READING PASSAGE ▸
* * *

The inventive pavement marker can be made from the above described
compositions by reaction casting in a heated silicone mold inside a
pressure vessel at 620 kPa. The silicone mold can be made from a master
sculpted of modeling clay. The clay master for the outer (female) surface
of the marker was inserted inside a steel mold box, and degassed silicone
was poured into the cavity between the clay master and the mold box. The
silicone was cured for 20 hours at room temperature.
The mold for the marker interior surface required the creation of an
intermediate female mold to fix the thickness of the marker cross section.
A wooden inner mold master was made, and an intermediate mold master of
polyester body filler was cast into the cavity between the wooden inner
mold master and the mold for the marker outer surface described above. The
polyester body filler required filling of pores and voids with putty.
Thus, a less porous polymer, such as for example dental impression casting
material, would be preferred.
With the intermediate mold in place inside the mold for the outer marker
surface, the male inner mold master was cast out of degassed silicone,
using a solid aluminum cylinder as a support for the male mold master. The
cylinder had several grooves about 3mm wide and 3mm deep about its
circumference for the purpose of giving greater surface area onto which
the silicone molding compound could bond.

* * *

PROVIDED DATA ▸
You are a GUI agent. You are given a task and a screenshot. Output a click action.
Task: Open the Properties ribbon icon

* * *

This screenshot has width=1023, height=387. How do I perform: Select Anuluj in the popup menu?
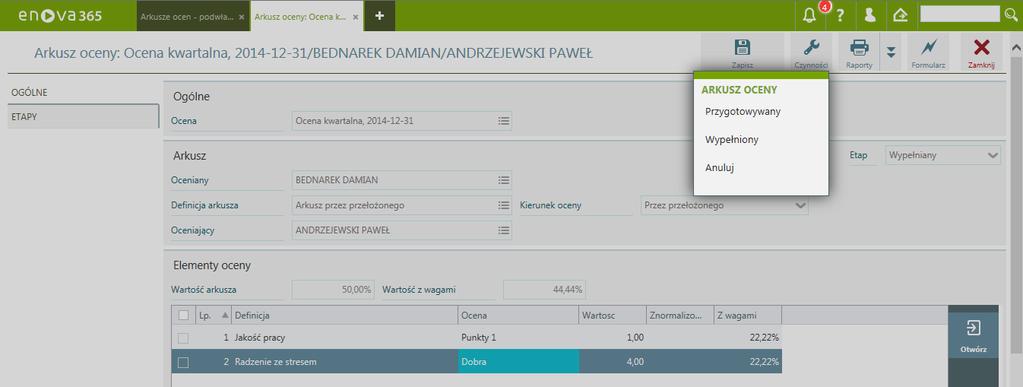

* * *

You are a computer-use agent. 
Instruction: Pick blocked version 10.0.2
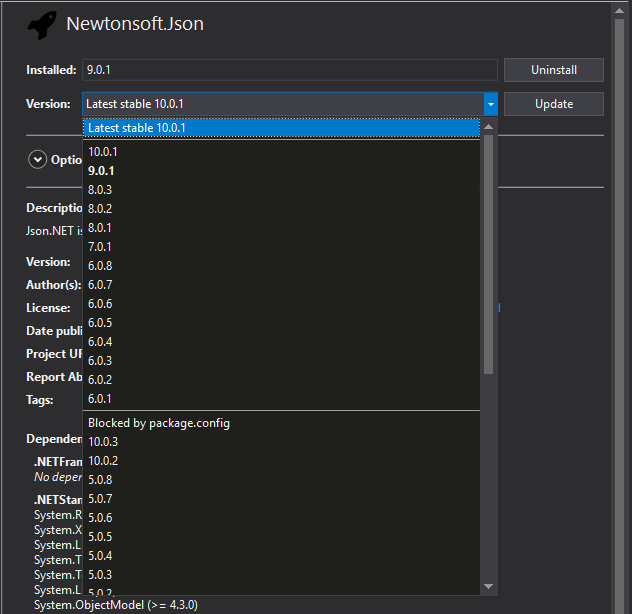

* * *

INSTRUCTIONS ▸
- a) List every number with its unit that appears in the pavement marker passage, together with what each one measures.
- b) According to the pavement marker passage, what served as the support for the male inner mold master?

THE RESULTS ▸
- a)
620 kPa: the pressure inside the pressure vessel during reaction casting
20 hours: the time the silicone was cured at room temperature
3 mm: the width of the grooves on the aluminum cylinder
3 mm: the depth of the grooves on the aluminum cylinder

- b) A solid aluminum cylinder.